(Information provided)
===
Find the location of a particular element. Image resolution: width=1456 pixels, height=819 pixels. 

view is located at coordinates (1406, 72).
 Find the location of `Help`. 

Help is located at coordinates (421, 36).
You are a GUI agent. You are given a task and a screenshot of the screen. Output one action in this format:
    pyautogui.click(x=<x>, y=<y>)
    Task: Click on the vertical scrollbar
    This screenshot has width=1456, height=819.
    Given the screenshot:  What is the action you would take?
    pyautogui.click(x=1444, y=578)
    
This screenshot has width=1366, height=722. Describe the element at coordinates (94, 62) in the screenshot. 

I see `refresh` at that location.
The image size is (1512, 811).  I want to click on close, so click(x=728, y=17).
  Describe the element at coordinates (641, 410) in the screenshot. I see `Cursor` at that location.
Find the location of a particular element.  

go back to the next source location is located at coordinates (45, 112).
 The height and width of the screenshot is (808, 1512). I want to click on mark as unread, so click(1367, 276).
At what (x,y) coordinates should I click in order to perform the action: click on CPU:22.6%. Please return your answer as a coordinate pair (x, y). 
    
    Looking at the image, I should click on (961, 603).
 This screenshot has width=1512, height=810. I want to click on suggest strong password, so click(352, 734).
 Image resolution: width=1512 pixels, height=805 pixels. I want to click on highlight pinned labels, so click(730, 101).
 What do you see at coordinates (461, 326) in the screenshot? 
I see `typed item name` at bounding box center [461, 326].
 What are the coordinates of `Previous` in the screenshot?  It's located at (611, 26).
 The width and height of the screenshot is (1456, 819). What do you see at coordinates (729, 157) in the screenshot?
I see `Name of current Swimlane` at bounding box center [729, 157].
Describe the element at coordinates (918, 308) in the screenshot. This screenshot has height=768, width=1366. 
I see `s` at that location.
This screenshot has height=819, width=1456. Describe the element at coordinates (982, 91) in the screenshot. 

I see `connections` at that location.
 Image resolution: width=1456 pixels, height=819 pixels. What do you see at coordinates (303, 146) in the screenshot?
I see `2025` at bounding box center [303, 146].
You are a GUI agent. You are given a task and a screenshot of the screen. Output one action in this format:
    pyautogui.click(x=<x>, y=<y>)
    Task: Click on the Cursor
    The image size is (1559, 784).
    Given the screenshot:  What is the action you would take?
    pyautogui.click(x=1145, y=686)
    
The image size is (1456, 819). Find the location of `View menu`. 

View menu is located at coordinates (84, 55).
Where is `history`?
===
(Work required) How many lines of the records above contain the string "menu" with matching case? Reply with the number alone.

(Result of the exercise) 2